新型コロナ陽性者判断センター 平日の利用 わずか1割 長崎県「目標4割」 自主検査呼びかけ

長崎県から送付された抗原検査キット(右)と結果の登録方法を案内するチラシ(写真の一部を加工しています)

 収束の兆しが見えない新型コロナウイルス流行第8波。長崎新聞の情報窓口「ナガサキポスト」に長崎県内の50代男性から「発熱外来が大変になる」と考え、自宅で検査し、療養したと連絡があった。季節性インフルエンザとの同時流行も懸念される中、医療機関の逼迫(ひっぱく)を防ぐために、県は一定の基準を満たした人には男性のように「自主検査をして陽性者判断センターを利用してほしい」と呼びかけるが、その割合は1割程度にとどまっている。

 県は過去の新型コロナとインフルエンザの流行期を参考に、同時流行が起きてピークが重なった場合、1日当たり約1万人の発熱患者が出ると想定。安定的な医療提供体制の構築を目指している。

 爆発的な感染で逼迫が懸念されるのが、発熱患者を受け入れている診療・検査医療機関。過去最多の感染者が出た昨夏の第7波と同様、積極的に患者を受け付けている現場からは「通常の診療に影響が出始めている」との声が上がる。

 県は新型コロナ感染者の全数把握簡略化のタイミングに合わせ、昨年9月、陽性者判断センターを開設。県が提供する検査キットなどで陽性だった場合にスマートフォンなどを利用し、検査キットの写真などを同センターに送ることで陽性者として登録される。

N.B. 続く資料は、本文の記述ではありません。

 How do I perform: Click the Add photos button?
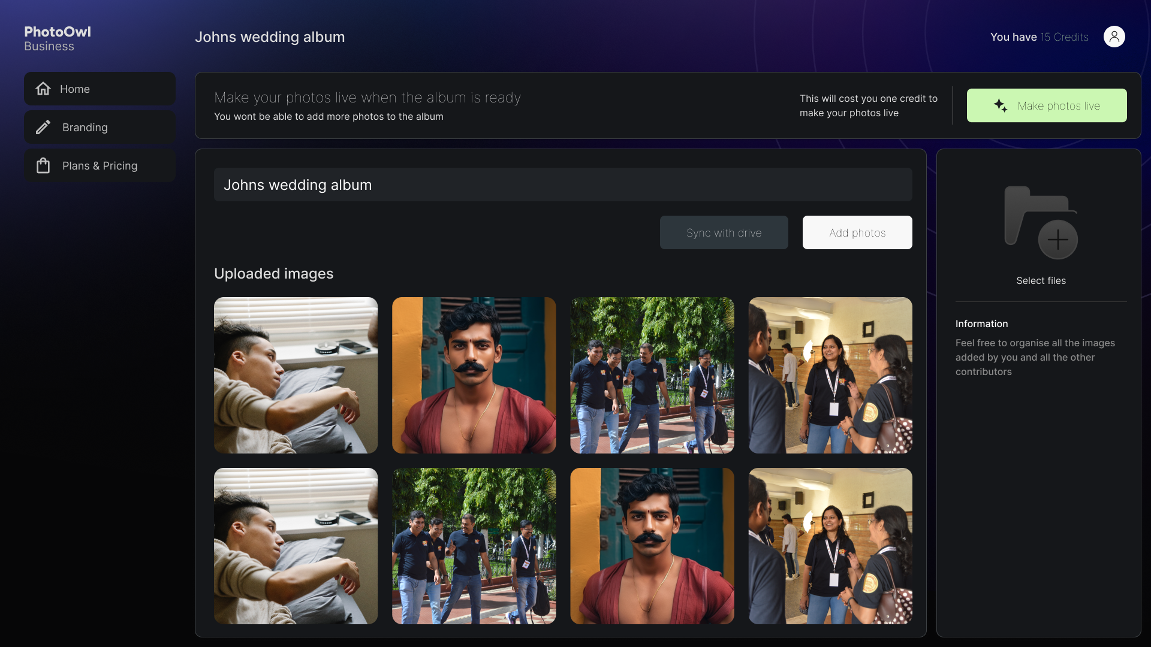pos(857,232)
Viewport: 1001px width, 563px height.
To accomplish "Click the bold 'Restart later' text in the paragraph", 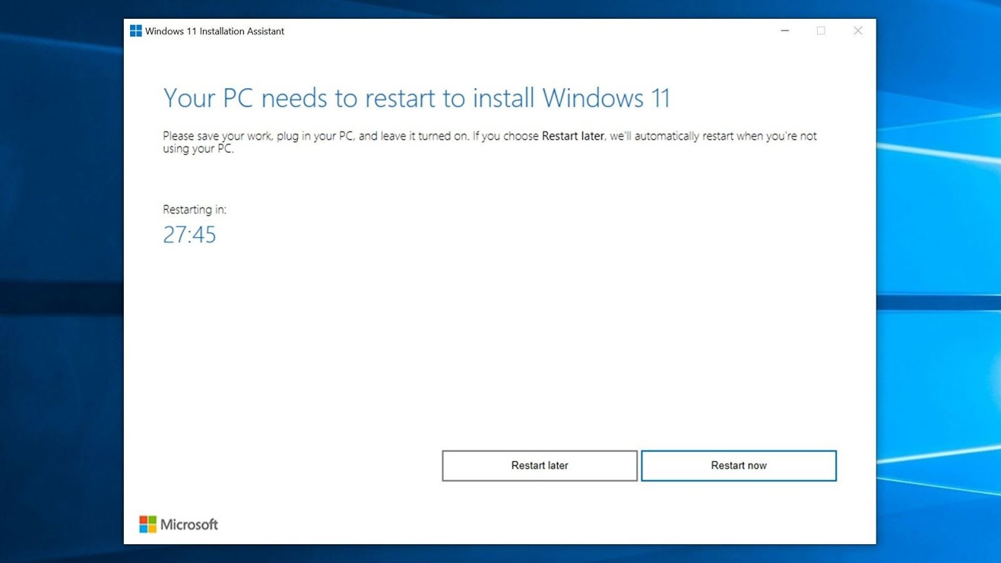I will tap(571, 136).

利用できるのは▽中学生~65歳未満▽基礎疾患などのリスクがない人▽事前に薬を確保している人-などの条件を満たす人だ。

 県感染症対策室の担当者は「仮に1万人程度の発熱患者が出た場合、4割程度の人にセンターを利用してもらわないと、現場は回らなくなると想定している」と話す。ただ、現状は医療機関が休診の日曜や年末年始は約3割に達しているものの、平日は1割程度の利用にとどまっている。

 なぜ利用者が増えないのか。ナガサキポストに連絡をくれた男性は県の呼びかけに応じたものの、「守った人が損をする」「医療機関を受診した方が安心」と感じた。「医療を逼迫させないように協力しているのだから、陽性になった時点でせめて薬を送ってほしい」と訴える。

 県によると、医療機関で診療・検査を受けた場合、その場で陽性が確定すると薬剤費や処方せん料などは公費負担になるという。ただ、確定前の初診料や再診料、院内トリアージ料などは患者負担になるという。

 県の担当者は「高齢者をはじめ重症化リスクの高い人が医療にアクセスできるような体制を維持する必要がある。リスクが少ない人には事前に薬などを用意してもらい、陽性者判断センターを利用してほしい」と理解を求めた。